### Machine Learning Project - **Alice DEVILDER**

# Twitter Climate Change Sentiment Analysis

This project focuses on the sentiment analysis of tweets related to climate change by building and comparing machine learning models to classify whether a person believes in climate change based on novel tweet data. 
The dataset used for this analysis was collected as part of a project funded by *a Canada Foundation for Innovation JELF Grant* awarded to **Chris Bauch** at the *University of Waterloo*.  
It corresponds to the [Twitter Climate Change Sentiment Dataset](https://www.kaggle.com/datasets/edqian/twitter-climate-change-sentiment-dataset) from Kaggle .

### Some context

Climate change remains a topic of significant global concern, prompting ongoing discussions and debates on social media platforms like Twitter. With the proliferation of climate-related content online, distinguishing between different perspectives and attitudes towards climate change is crucial for understanding public sentiment and informing policy decisions.
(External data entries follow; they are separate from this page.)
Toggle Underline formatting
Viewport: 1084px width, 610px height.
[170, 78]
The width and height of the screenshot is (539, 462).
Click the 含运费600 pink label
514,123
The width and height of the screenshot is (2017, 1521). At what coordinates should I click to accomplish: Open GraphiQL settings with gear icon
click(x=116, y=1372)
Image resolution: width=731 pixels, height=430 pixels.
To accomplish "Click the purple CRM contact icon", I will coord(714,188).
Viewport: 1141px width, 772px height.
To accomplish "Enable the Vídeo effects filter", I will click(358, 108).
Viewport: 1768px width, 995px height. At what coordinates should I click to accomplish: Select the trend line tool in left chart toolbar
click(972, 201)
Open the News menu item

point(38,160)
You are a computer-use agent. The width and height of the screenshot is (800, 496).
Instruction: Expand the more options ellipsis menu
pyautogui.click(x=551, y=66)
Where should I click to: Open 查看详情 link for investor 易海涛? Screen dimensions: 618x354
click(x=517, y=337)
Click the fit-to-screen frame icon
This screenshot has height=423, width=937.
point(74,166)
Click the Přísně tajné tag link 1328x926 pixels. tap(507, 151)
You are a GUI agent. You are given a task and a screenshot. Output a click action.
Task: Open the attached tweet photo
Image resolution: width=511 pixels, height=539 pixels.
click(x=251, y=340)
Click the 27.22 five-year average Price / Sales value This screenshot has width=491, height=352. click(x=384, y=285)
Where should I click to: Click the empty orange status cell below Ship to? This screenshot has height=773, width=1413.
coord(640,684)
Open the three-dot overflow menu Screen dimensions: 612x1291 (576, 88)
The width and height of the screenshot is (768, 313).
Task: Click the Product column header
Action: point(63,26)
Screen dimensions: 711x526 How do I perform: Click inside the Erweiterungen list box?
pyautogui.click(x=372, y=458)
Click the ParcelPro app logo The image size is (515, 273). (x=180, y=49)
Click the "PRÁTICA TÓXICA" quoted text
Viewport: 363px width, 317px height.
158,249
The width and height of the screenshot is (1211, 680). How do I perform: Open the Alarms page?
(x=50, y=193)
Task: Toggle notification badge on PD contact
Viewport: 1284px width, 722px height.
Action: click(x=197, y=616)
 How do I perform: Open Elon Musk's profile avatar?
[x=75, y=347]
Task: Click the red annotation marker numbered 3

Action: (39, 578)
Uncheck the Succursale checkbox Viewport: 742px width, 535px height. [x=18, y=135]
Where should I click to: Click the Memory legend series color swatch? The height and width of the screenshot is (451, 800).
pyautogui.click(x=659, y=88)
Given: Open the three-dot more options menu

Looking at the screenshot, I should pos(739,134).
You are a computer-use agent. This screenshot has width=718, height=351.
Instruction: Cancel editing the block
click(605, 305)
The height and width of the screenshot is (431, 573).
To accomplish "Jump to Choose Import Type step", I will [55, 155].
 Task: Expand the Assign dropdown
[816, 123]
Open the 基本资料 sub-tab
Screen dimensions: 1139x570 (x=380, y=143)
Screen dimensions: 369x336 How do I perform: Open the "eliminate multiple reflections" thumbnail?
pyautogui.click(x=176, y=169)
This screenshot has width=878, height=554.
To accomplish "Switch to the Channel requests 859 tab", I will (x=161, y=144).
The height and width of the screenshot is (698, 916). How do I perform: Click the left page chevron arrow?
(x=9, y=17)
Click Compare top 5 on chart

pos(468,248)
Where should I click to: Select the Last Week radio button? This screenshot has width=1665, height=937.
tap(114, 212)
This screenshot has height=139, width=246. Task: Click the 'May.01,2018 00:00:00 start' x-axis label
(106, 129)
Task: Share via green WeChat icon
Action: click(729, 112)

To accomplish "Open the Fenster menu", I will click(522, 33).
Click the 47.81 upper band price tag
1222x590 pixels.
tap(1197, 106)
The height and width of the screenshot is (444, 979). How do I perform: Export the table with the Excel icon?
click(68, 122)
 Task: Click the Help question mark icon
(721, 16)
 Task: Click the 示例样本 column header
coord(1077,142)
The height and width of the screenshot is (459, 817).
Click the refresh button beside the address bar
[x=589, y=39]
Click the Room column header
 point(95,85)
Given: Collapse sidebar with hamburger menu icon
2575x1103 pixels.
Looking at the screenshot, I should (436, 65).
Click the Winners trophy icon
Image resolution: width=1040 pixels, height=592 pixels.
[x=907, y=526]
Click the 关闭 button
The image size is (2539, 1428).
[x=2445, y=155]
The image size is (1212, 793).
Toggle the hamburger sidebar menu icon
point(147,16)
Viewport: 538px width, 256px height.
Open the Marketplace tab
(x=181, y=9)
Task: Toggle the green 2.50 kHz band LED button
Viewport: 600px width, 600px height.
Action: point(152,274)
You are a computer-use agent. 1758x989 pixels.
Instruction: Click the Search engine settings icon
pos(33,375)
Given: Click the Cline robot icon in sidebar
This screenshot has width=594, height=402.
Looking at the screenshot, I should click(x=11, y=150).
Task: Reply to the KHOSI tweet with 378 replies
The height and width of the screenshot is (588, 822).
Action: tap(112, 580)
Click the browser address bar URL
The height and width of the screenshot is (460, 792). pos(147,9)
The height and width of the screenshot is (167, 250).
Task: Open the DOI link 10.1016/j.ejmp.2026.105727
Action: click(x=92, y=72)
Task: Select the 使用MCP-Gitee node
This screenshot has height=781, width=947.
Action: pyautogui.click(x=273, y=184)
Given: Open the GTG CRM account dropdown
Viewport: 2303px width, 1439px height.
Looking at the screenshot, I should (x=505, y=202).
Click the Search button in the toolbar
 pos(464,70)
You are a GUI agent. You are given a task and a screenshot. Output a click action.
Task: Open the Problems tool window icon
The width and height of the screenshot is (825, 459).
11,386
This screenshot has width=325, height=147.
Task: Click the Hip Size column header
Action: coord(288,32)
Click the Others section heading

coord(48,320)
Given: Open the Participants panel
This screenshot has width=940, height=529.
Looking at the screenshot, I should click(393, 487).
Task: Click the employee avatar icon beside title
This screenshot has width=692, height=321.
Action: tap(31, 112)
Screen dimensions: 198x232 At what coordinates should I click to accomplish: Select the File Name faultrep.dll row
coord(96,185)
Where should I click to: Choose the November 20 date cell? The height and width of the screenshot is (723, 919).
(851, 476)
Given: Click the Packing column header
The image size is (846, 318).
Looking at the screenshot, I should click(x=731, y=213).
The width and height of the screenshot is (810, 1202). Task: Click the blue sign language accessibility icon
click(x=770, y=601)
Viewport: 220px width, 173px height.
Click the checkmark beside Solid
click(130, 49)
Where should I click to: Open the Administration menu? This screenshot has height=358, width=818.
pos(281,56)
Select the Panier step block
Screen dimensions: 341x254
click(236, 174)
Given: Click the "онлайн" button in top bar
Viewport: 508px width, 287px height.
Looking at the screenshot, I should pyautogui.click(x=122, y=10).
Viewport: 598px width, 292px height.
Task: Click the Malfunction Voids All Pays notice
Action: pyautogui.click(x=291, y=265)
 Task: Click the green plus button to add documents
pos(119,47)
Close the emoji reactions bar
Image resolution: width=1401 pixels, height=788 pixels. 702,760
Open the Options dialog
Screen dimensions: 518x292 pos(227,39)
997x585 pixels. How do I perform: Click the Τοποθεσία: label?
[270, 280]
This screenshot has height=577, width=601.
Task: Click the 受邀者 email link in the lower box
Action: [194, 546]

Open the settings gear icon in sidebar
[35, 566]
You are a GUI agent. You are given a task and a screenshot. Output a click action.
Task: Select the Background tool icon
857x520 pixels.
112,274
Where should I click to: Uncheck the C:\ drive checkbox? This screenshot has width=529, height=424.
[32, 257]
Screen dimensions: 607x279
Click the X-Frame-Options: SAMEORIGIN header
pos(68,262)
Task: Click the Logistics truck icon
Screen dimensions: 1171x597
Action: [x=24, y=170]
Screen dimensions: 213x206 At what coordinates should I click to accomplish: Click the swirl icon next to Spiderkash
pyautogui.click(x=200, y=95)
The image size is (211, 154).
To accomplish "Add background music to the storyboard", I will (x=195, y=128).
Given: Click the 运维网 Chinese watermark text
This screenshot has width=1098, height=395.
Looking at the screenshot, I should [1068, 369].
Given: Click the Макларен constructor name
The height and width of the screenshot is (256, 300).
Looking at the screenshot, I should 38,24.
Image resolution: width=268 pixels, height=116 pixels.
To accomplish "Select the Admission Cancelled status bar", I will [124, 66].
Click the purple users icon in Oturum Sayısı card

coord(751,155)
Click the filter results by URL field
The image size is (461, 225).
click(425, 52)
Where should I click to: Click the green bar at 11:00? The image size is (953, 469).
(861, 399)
Twitter serves as a valuable source of real-time data reflecting diverse viewpoints on climate change, ranging from support for climate action to skepticism or denial of its existence. By leveraging machine learning techniques, this project aims to analyze and classify tweet sentiments to discern whether individuals express belief or disbelief in climate change.

In this dynamic digital landscape, the ability to accurately classify tweet sentiments offers valuable insights into public perceptions and attitudes towards climate change. By building and comparing machine learning models, this project seeks to enhance our understanding of the nuanced discourse surrounding climate change on social media platforms like Twitter.

### About Dataset

The dataset aggregates tweets pertaining to climate change collected between *April 27, 2015*, and *February 21, 2018*. A total of **43,943 tweets** were annotated for sentiment analysis. Each tweet is independently labelled by three reviewers, and only tweets where all three reviewers agreed on the sentiment are included in the dataset.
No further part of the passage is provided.